看完这个例子我们再来看一个例子。PP同学最近在研究PaddlePaddle控制流,看了官网的示例之后开始研究一些控制流的性能数据,但是发现这段示例代码GPU运行的性能数据竟然比CPU运行速度要慢,百思不得其解。PP同学想要提升示例的GPU运行速度,于是决定借助Profiler一探究竟,通过startprofiler 和 stopprofiler两个函数接口指定性能分析范围,缩小分析范围有利于提高定位效率。

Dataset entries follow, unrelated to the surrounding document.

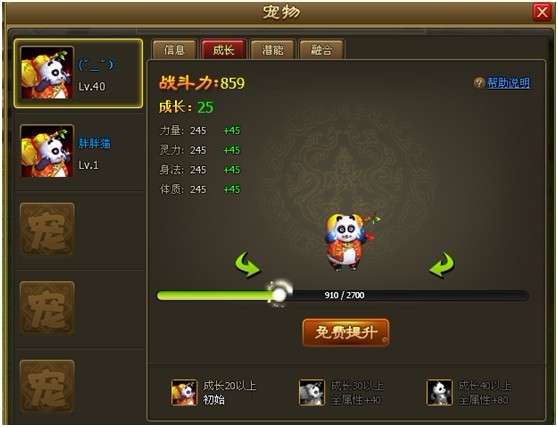Click the 免费提升 button
This screenshot has height=427, width=558.
pos(346,333)
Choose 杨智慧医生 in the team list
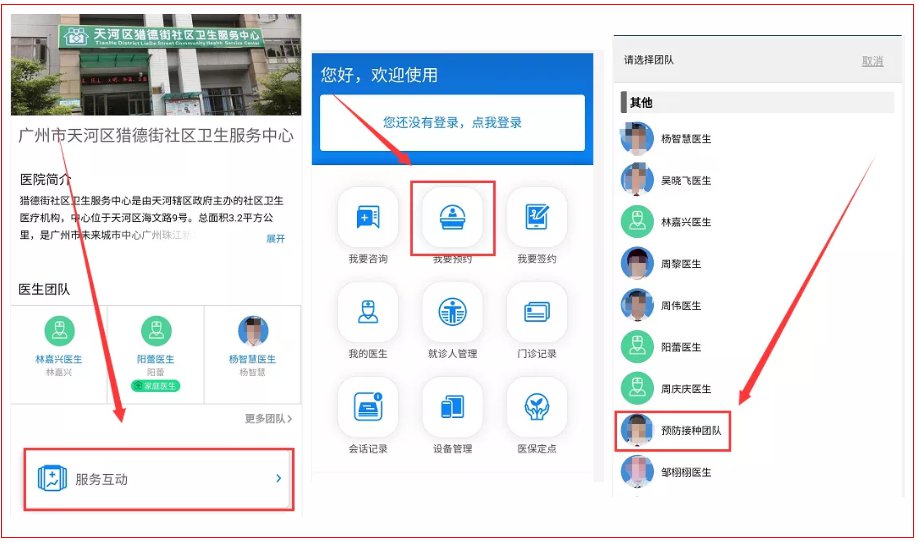This screenshot has height=542, width=919. click(x=685, y=139)
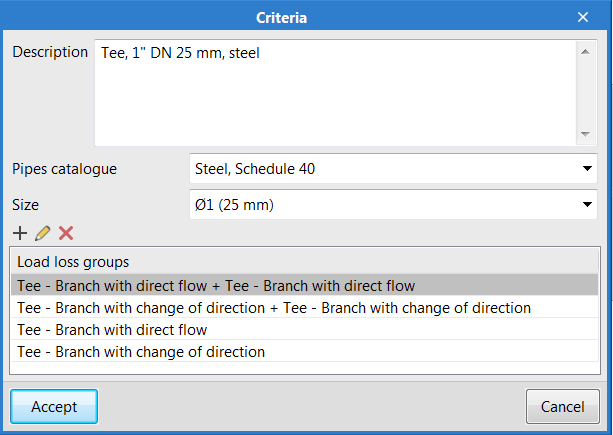
Task: Delete the selected load loss group
Action: (x=66, y=233)
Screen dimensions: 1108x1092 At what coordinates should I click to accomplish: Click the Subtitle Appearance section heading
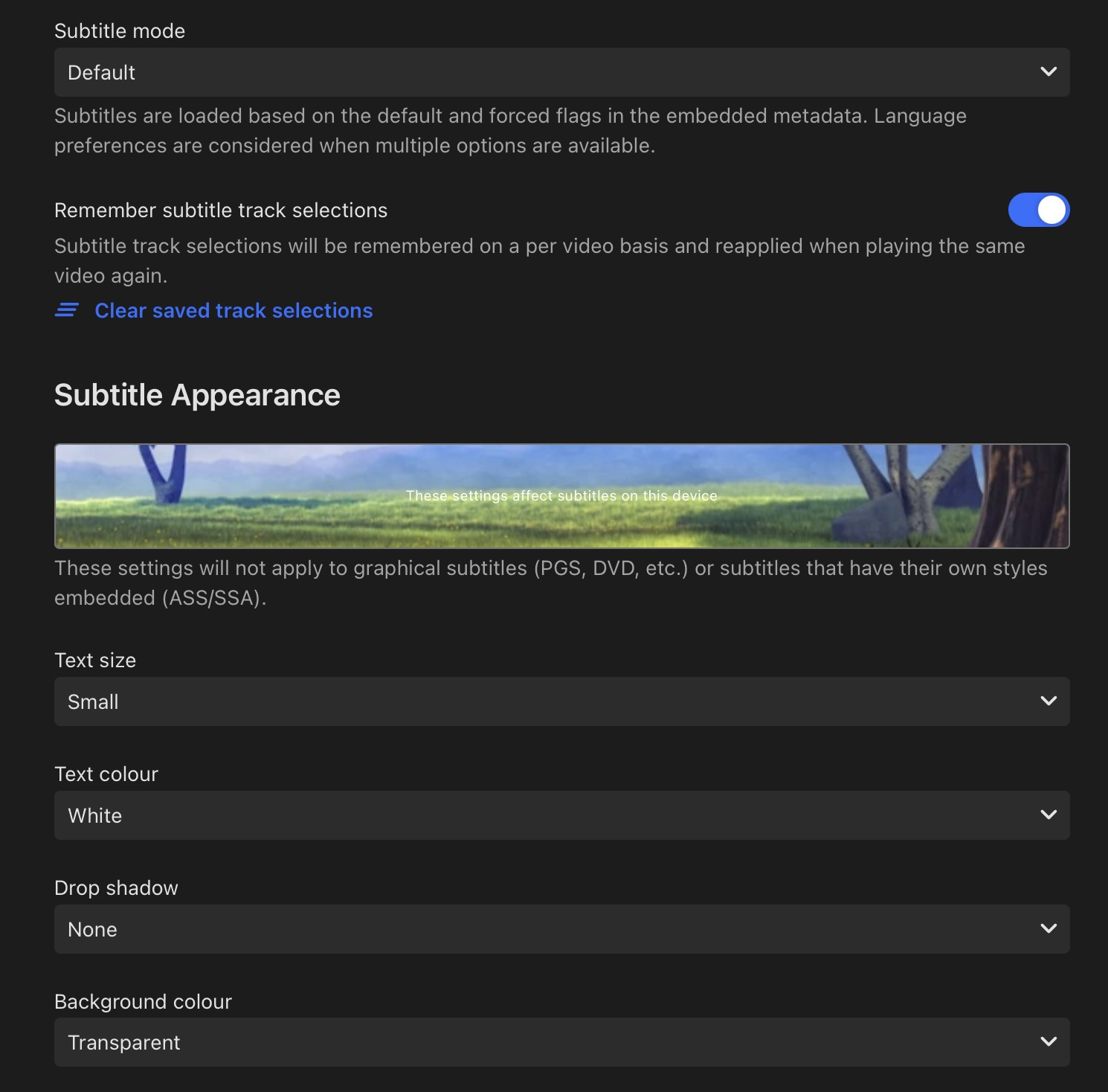[x=197, y=395]
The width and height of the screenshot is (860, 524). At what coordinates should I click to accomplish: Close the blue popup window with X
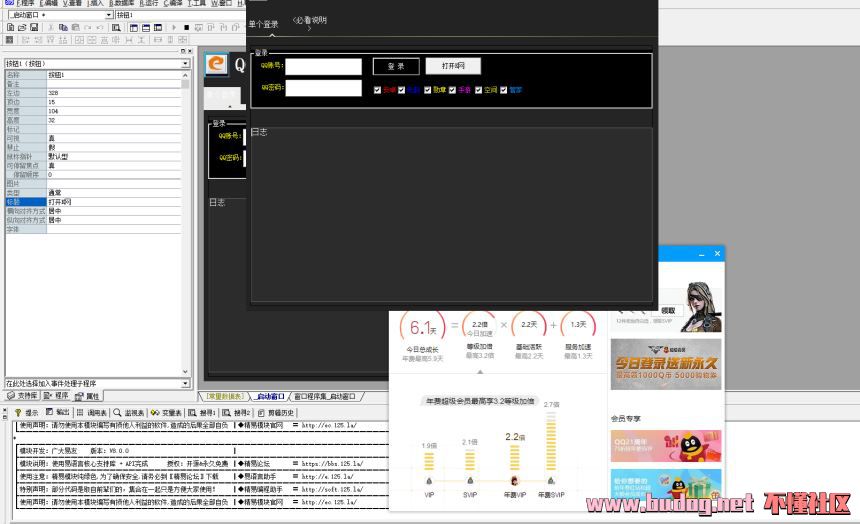717,255
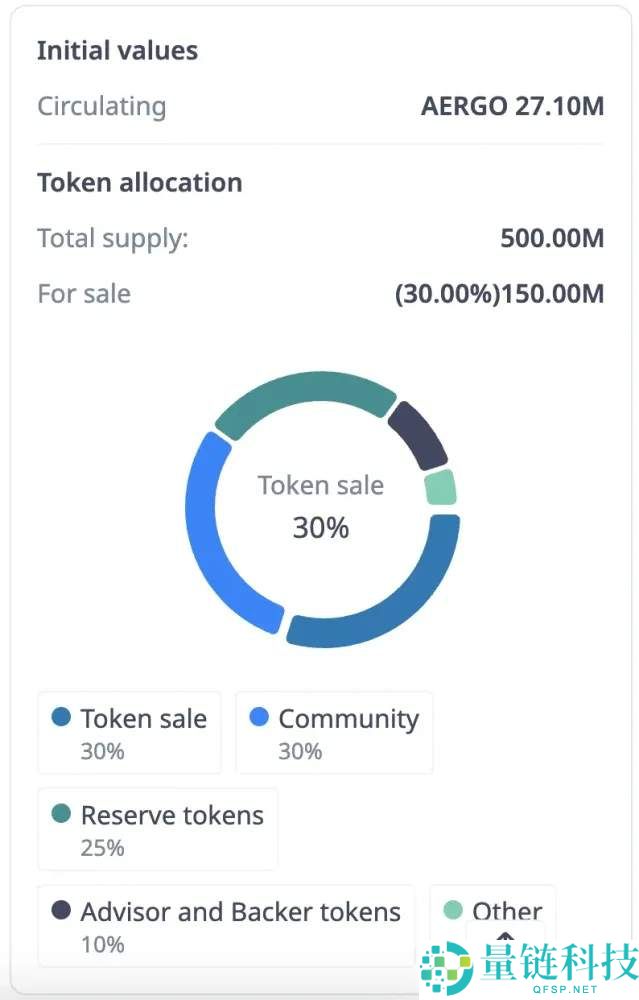Click the up arrow icon below Other

(x=505, y=939)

import paddle.fluid as fluid
import paddle.fluid.layers as layers
import paddle.fluid.profiler as profiler
import time
# 开始Profiler性能分析
def fn_1():
return layers.fill_constant(shape=[1, 2], dtype='float32', value=1)
def fn_2():
return layers.fill_constant(shape=[2, 2], dtype='int32', value=2)
def fn_3():
return layers.fill_constant(shape=[3], dtype='int32', value=3)
main_program = fluid.default_startup_program()

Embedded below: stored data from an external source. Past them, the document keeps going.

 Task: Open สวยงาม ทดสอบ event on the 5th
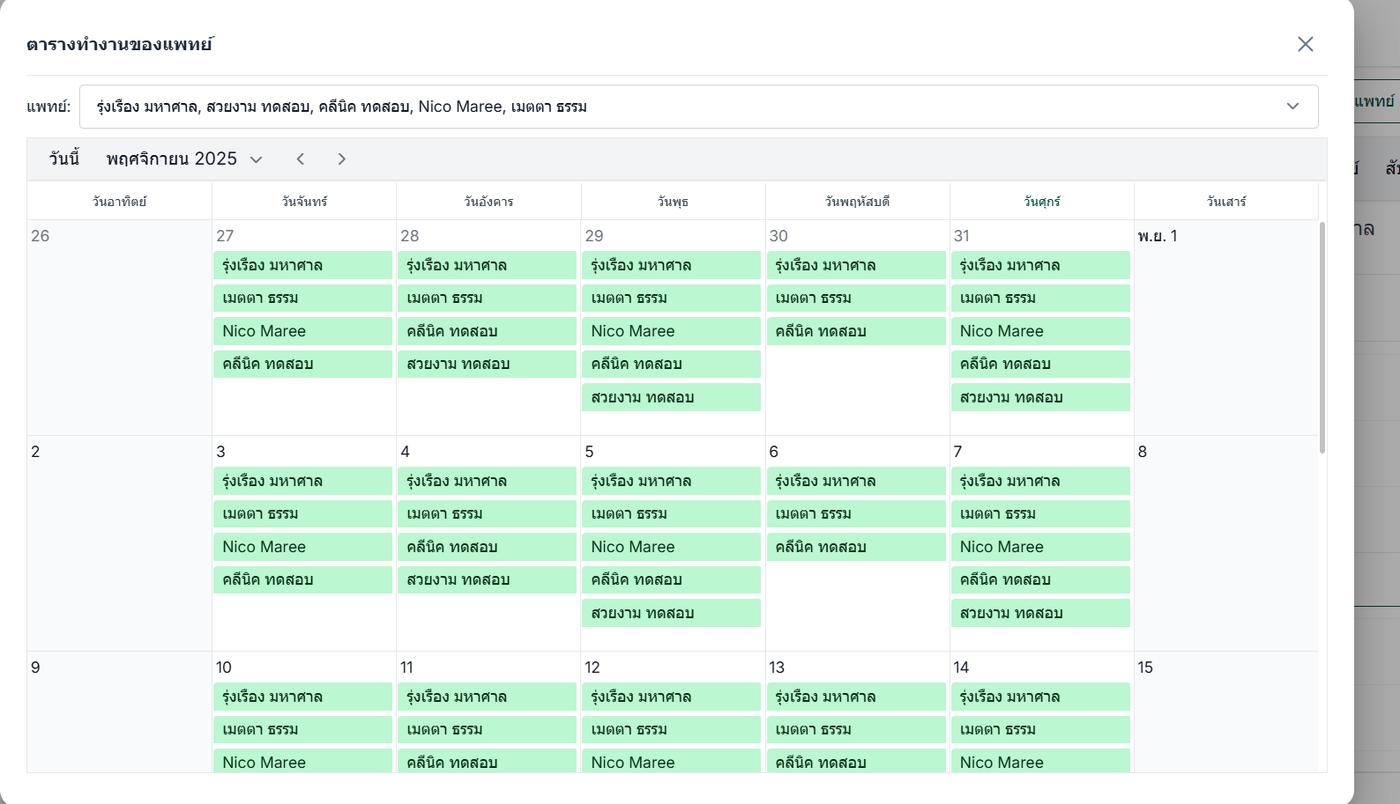click(671, 613)
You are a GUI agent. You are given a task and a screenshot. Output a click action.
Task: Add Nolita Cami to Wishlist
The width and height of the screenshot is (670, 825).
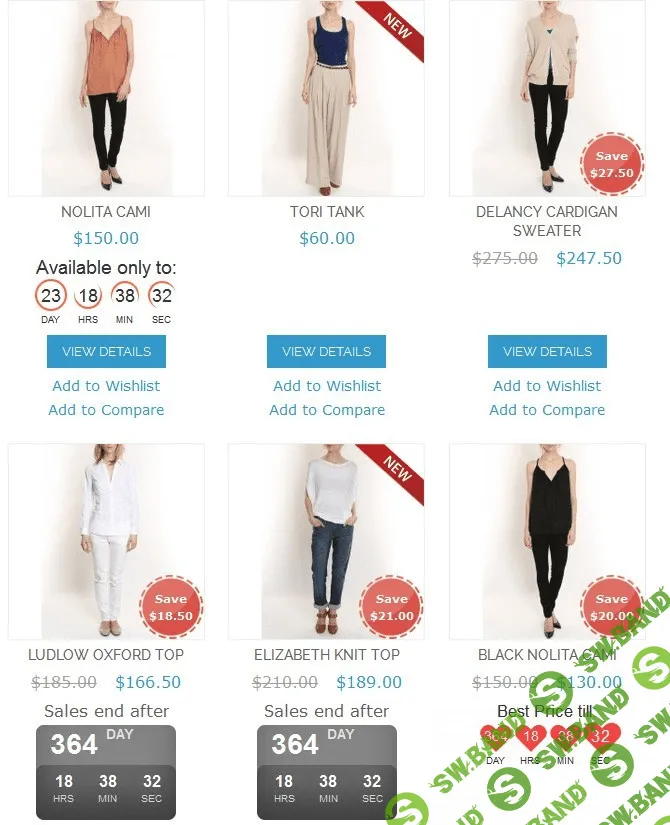click(106, 386)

startup_program = fluid.default_main_program()
with fluid.program_guard(main_program, startup_program):
x = layers.fill_constant(shape=[1], dtype='float32', value=0.3)
y = layers.fill_constant(shape=[1], dtype='float32', value=0.1)

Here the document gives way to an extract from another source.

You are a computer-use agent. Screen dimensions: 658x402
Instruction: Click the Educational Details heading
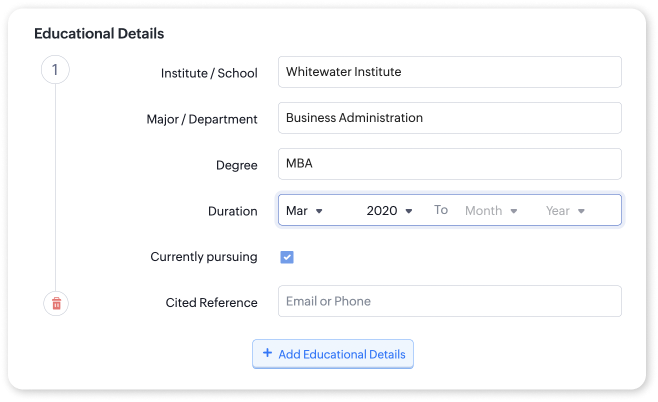99,33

z = layers.fill_constant(shape=[1], dtype='float32', value=0.2)
pred_1 = layers.less_than(z, x) # true: 0.2 < 0.3
pred_2 = layers.less_than(x, y) # false: 0.3 < 0.1
pred_3 = layers.equal(x, y) # false: 0.3 == 0.1
# 如果pred_1为true则运行fn_1
out_1 = layers.case(
pred_fn_pairs=[(pred_1, fn_1), (pred_2, fn_2)], default=fn_3)
# 此处default 参数为None,当前面条件都不满足的时候会把最后一个分支当成默认分支
out_2 = layers.case(pred_fn_pairs=[(pred_2, fn_2), (pred_3, fn_3)])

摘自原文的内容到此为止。